• **SOURCE DOCUMENT**

------------------------------------------------

# Get before/after snapshots of commits

In [None]:
import json
import os
import shutil
from tempfile import TemporaryDirectory
from time import sleep

from git import Repo

## Load dataset

In [None]:
with open('../1-coding/diffs.json', 'r') as f:
    dataset = json.load(f)

## Download before/after state

In [None]:
errors = dict()

In [None]:
for i, item in enumerate(dataset):
    _, _, _, owner, name, _, sha = item['url'].split('/')
    snapshot_path = f'snapshots/{owner}-{name}-{sha}'

    if not os.path.exists(snapshot_path):
        os.makedirs(snapshot_path)

        print(f'snapshotting {owner}/{name} {sha}')
    else:
        print(f'{snapshot_path} exists')

    with TemporaryDirectory() as tmpdir:
        repo_url, sha = item['url'].split('/commit/')
        repo_url += '.git'

        try:
            repo = Repo.clone_from(repo_url, tmpdir)

            # snapshot state after latest commit

            latest_path = f'{snapshot_path}/latest'
            if not os.path.exists(latest_path):
                shutil.copytree(tmpdir, latest_path, ignore=shutil.ignore_patterns('.git'))

------------------------------------------------

• **RECORD SET**
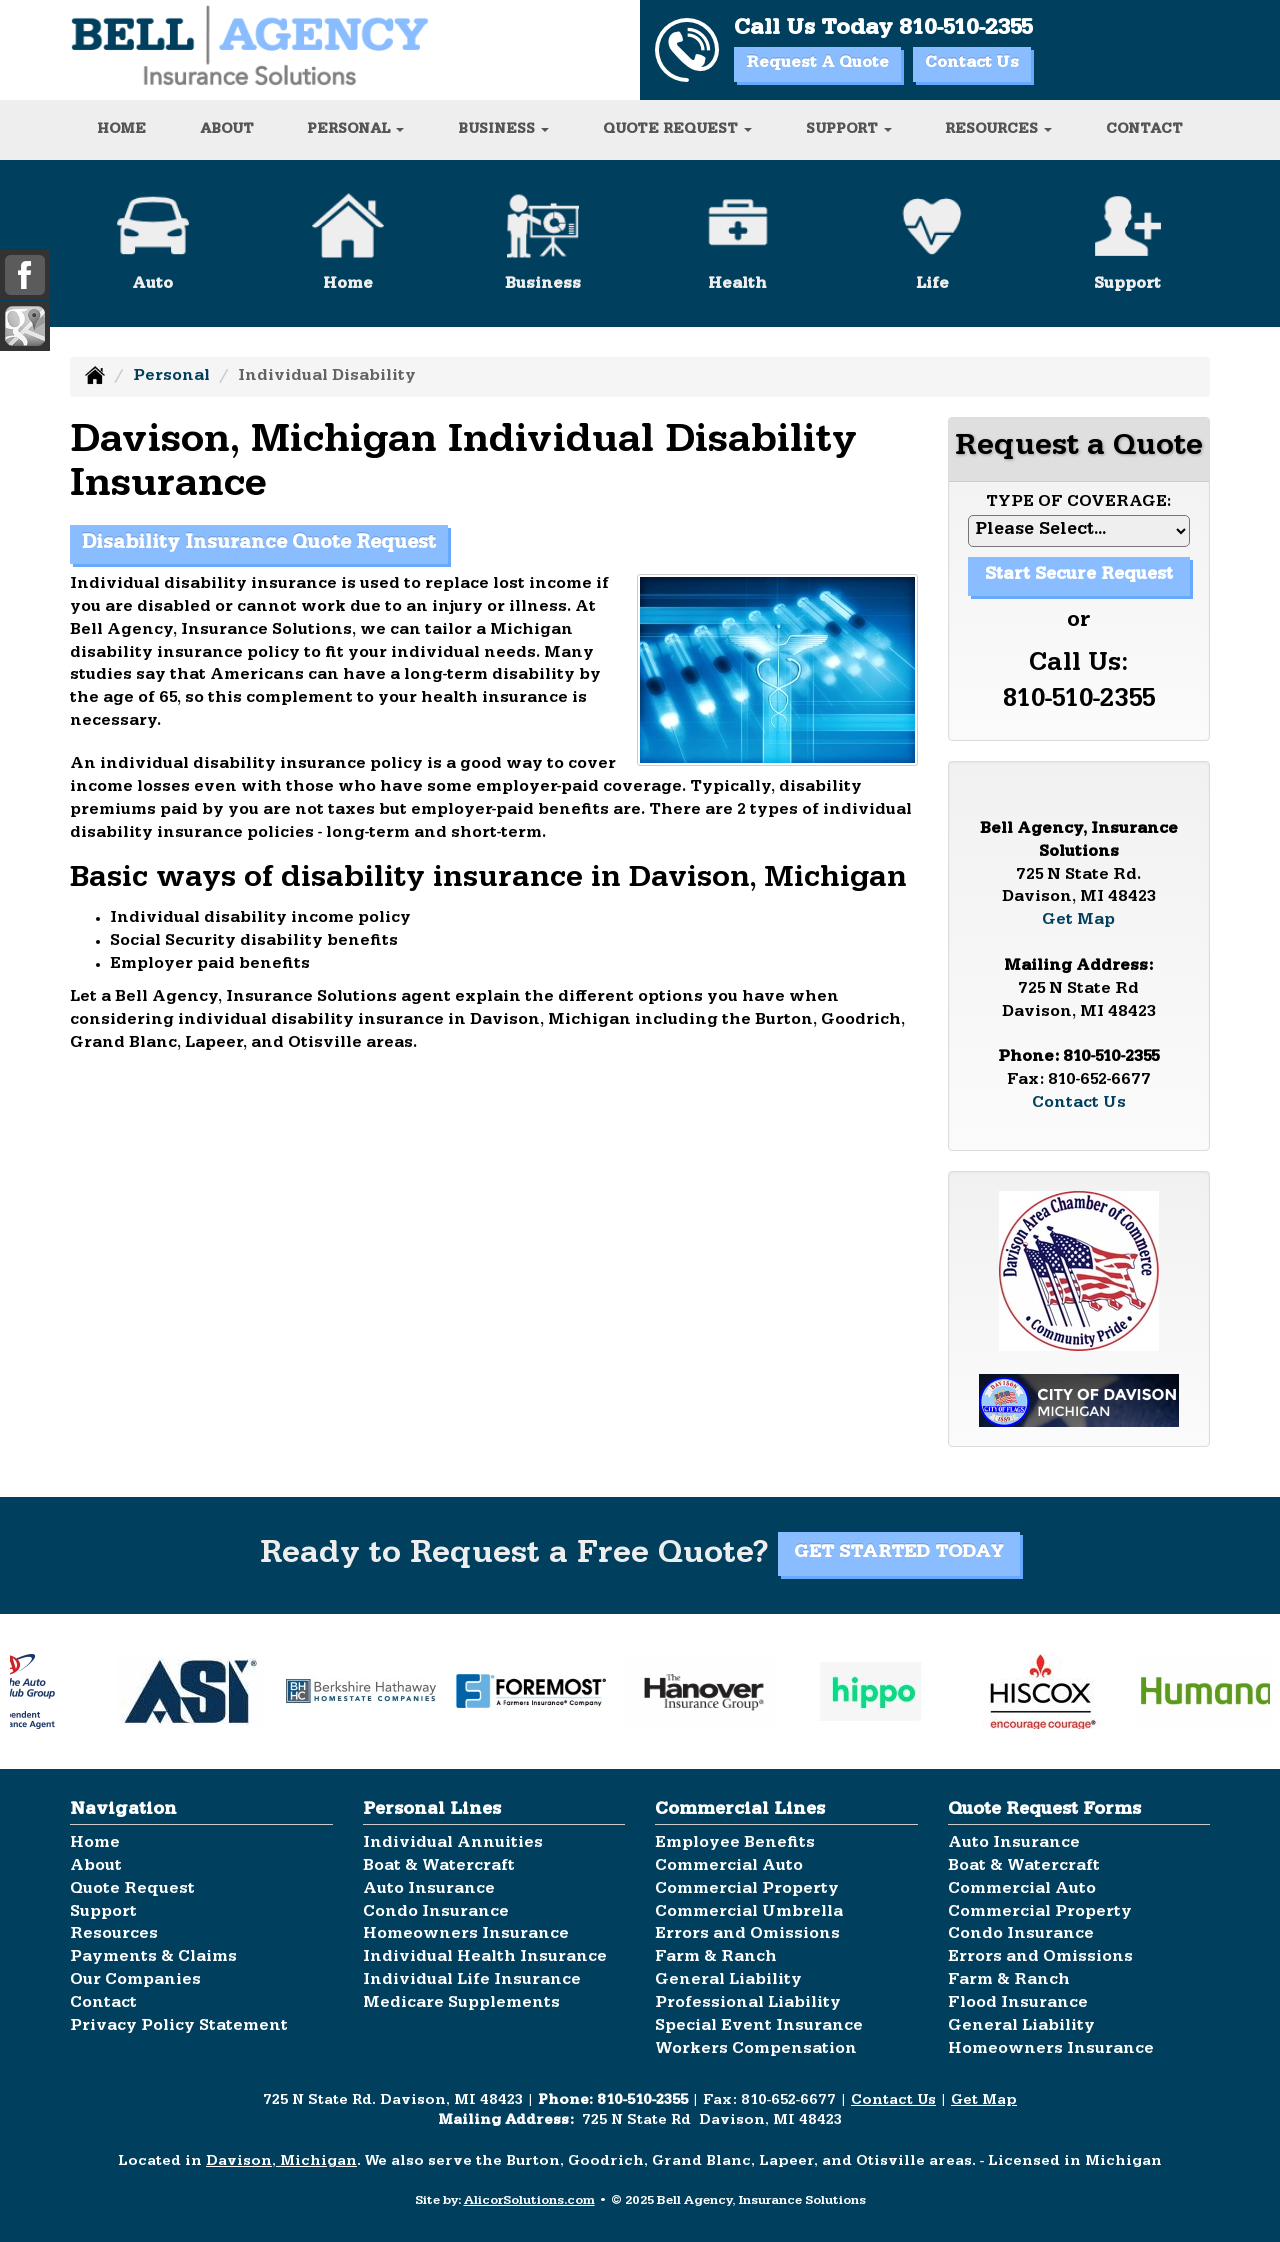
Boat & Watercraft (439, 1867)
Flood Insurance (1018, 2004)
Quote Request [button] (677, 130)
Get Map (1078, 921)
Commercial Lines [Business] (740, 1811)
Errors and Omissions (747, 1935)
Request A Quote (817, 64)
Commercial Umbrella (749, 1913)
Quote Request (132, 1890)
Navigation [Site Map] (123, 1811)
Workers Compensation (756, 2050)
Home (121, 130)
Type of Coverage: (1078, 503)
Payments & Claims (153, 1958)
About (227, 130)
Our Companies (135, 1981)
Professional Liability (748, 2004)
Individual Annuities (453, 1844)
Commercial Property (747, 1890)
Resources (114, 1935)
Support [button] (849, 130)
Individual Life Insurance (472, 1981)
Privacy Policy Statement (179, 2027)
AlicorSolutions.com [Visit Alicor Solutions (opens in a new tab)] (529, 2201)
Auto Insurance (429, 1890)
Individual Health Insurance (485, 1958)
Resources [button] (998, 130)
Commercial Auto (729, 1867)
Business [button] (503, 130)
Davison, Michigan (281, 2162)
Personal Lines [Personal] (432, 1811)
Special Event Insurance (759, 2027)
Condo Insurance (436, 1913)
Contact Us (972, 64)
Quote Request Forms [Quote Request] (1044, 1811)
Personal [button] (355, 130)
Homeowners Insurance (466, 1935)
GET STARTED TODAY (899, 1554)
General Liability (728, 1981)
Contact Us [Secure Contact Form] (1079, 1104)
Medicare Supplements (461, 2004)
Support (103, 1913)
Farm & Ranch (716, 1958)
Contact (1144, 130)
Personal (171, 377)
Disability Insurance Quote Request (259, 544)
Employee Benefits (735, 1844)
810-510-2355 (965, 30)
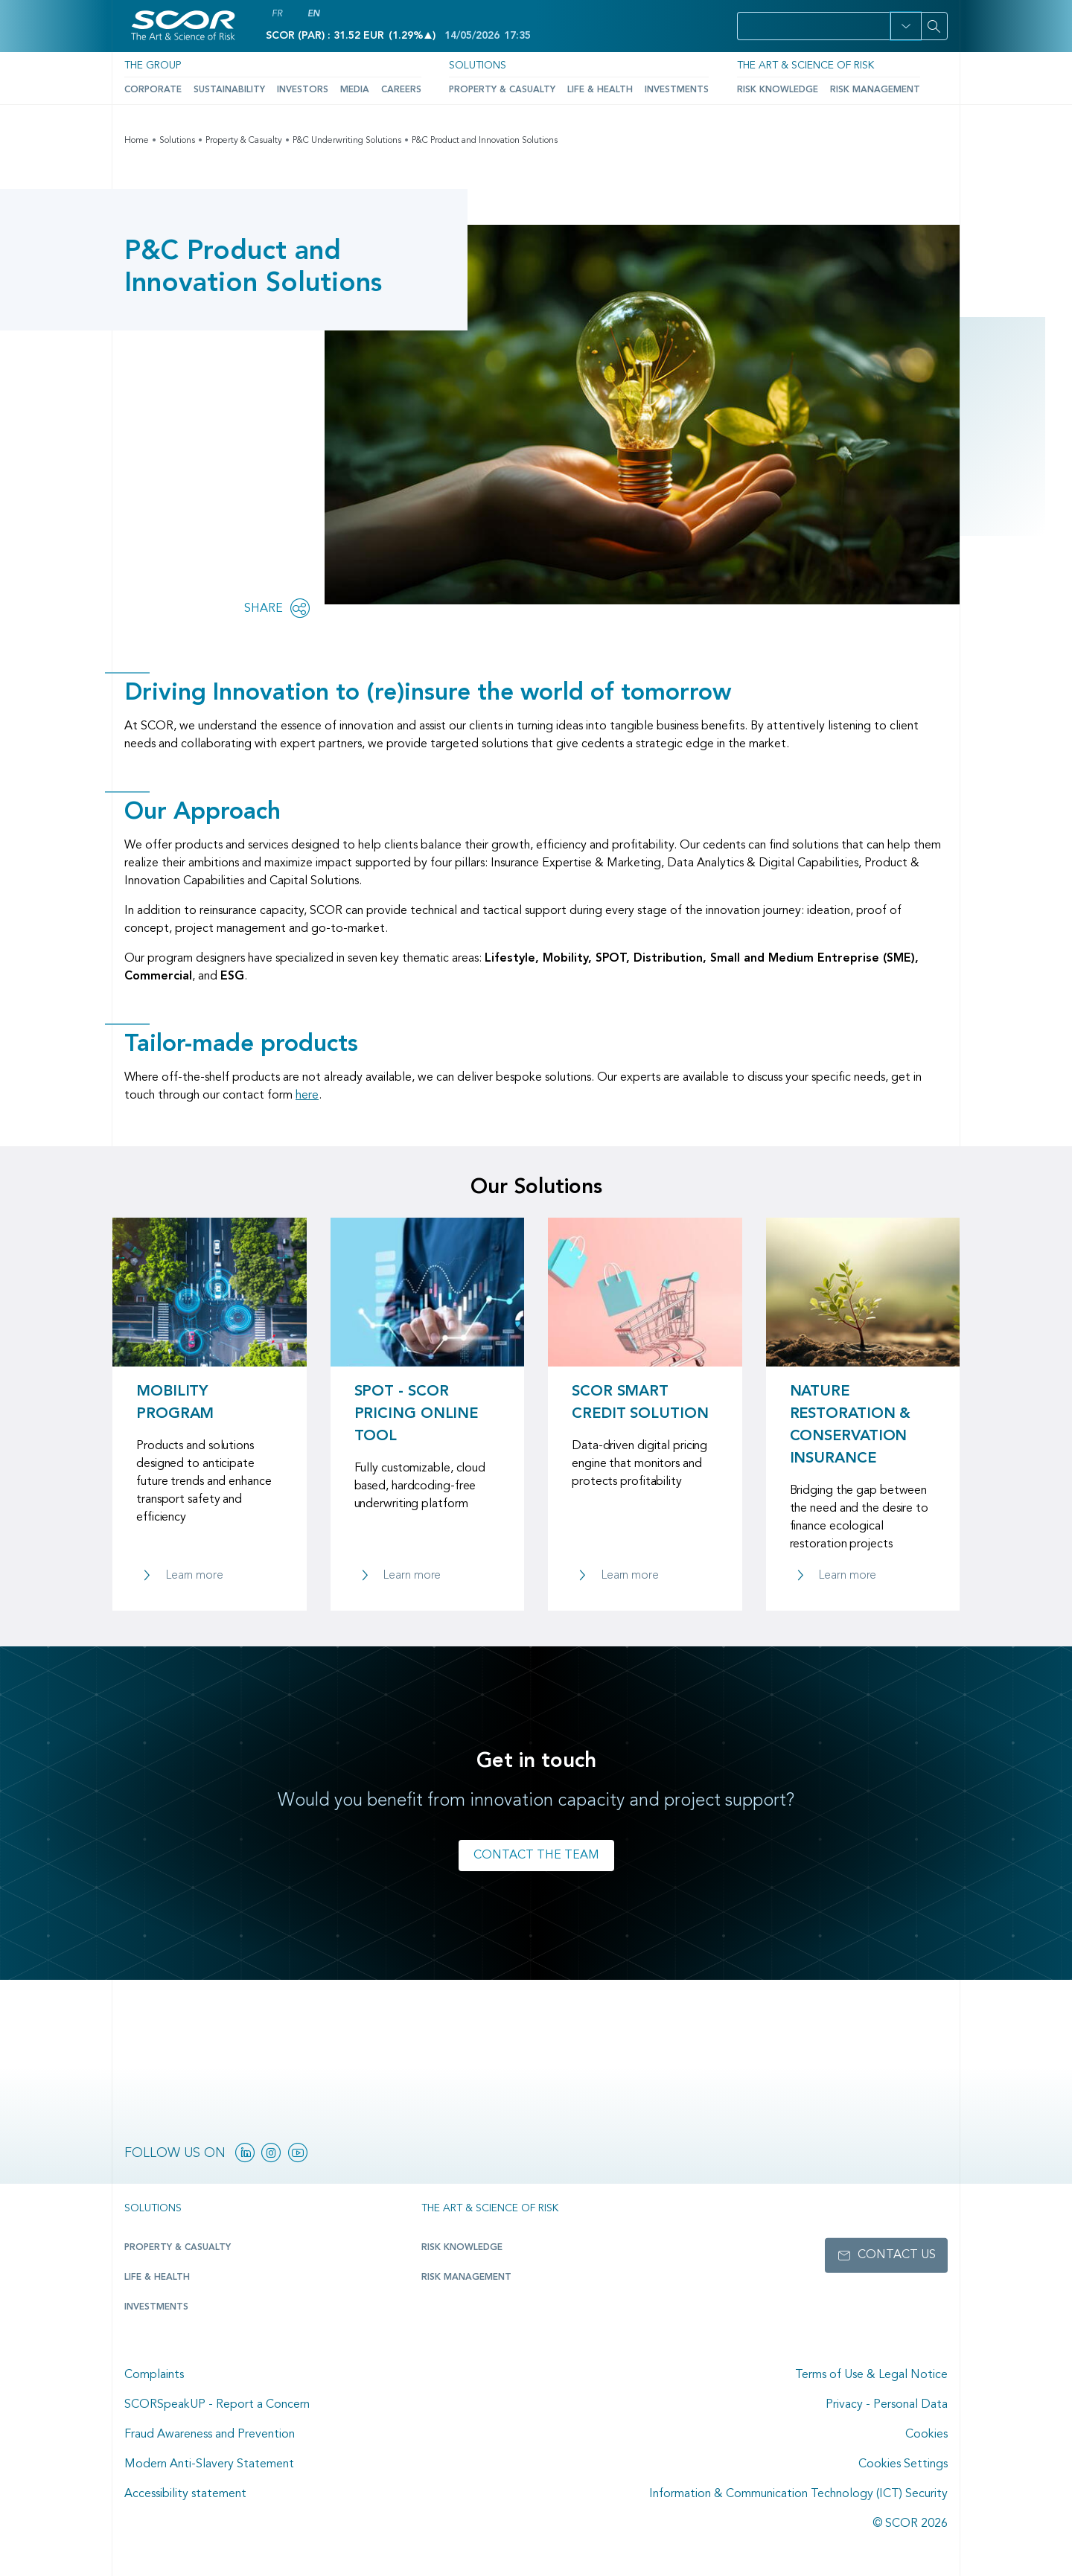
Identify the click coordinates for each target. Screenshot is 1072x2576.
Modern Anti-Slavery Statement (209, 2464)
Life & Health (600, 90)
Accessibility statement (185, 2494)
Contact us (897, 2255)
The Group (152, 65)
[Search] (934, 26)
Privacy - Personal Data (887, 2405)
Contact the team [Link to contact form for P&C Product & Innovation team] (536, 1855)
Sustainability (229, 90)
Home (136, 140)
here (307, 1096)
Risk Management (875, 90)
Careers (401, 90)
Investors (302, 90)
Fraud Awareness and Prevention (209, 2435)
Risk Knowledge (777, 90)
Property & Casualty (502, 90)
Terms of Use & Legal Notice (871, 2375)
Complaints (154, 2375)
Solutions (477, 65)
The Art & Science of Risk (805, 65)
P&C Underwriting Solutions (347, 140)
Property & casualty (177, 2247)
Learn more (194, 1576)
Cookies (926, 2435)
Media (354, 90)
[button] (905, 26)
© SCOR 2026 (910, 2524)
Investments (677, 90)
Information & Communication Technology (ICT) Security (798, 2494)
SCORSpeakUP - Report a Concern (217, 2405)
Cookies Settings (903, 2464)
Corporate (153, 90)
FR (277, 14)
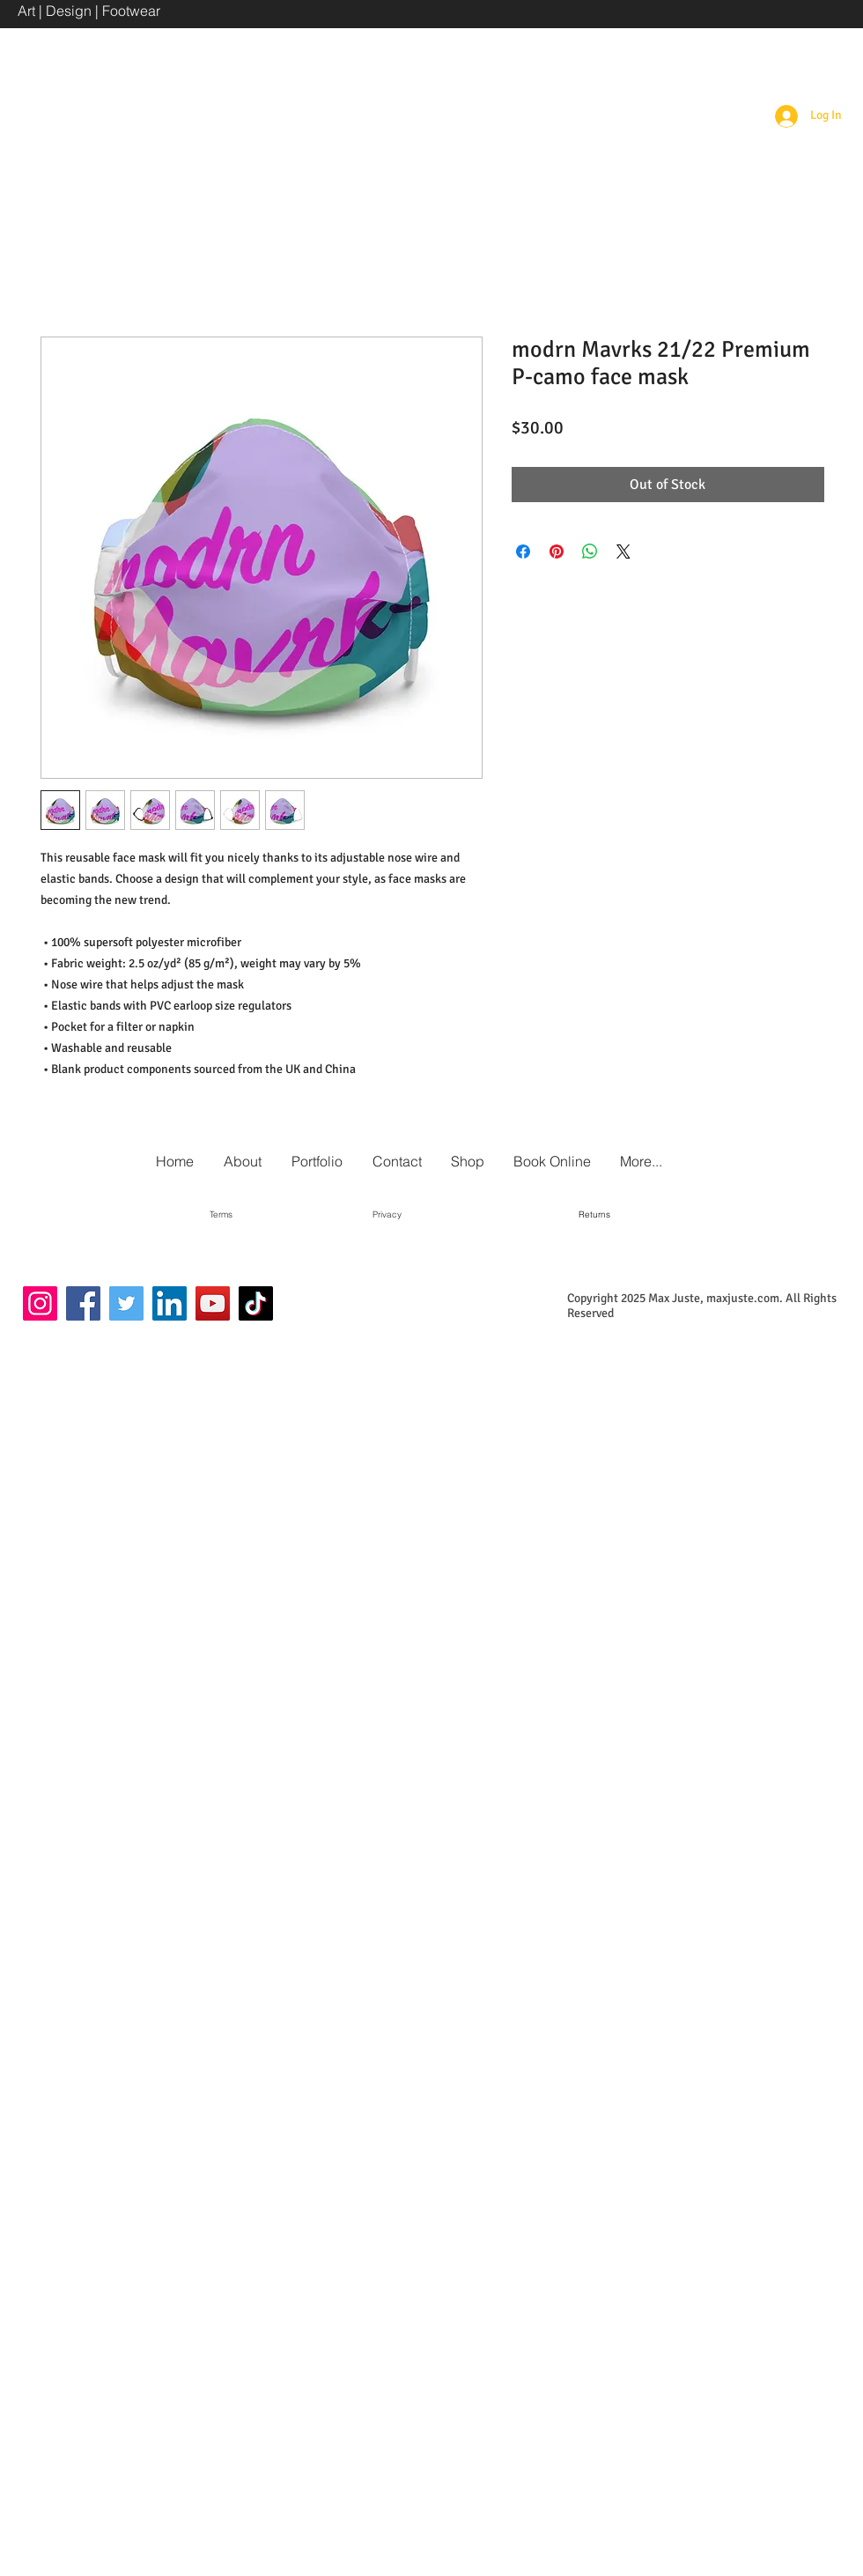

------------------------------------------------

• **WORK TO DO**
1. Answer these questions from the snapshot notebook:
(a) From which file path is the dataset loaded?
(b) What string is appended to the repository URL before cloning?
(c) What is the name of the subfolder that holds the state after the latest commit?
2. Echo the part of the snapshot notebook that opens with the words containing "## Download before/after" and closes with "os.makedirs(snapshot_path)".
3. Sum up the snapshot notebook in two sentences.
The material that comes after the snapshot notebook stands on its own and is separate from it.

• **OUTPUTS FOR THE TASKS**
1.
(a) '../1-coding/diffs.json'
(b) '.git'
(c) latest

2.
## Download before/after state

In [None]:
errors = dict()

In [None]:
for i, item in enumerate(dataset):
    _, _, _, owner, name, _, sha = item['url'].split('/')
    snapshot_path = f'snapshots/{owner}-{name}-{sha}'

    if not os.path.exists(snapshot_path):
        os.makedirs(snapshot_path)

3. The snapshot notebook loads a dataset of commits from a JSON file and creates a snapshot folder for each commit, named after the owner, the repository name and the commit hash. It clones each repository into a temporary directory and copies the state after the latest commit into a "latest" subfolder, ignoring the .git folder.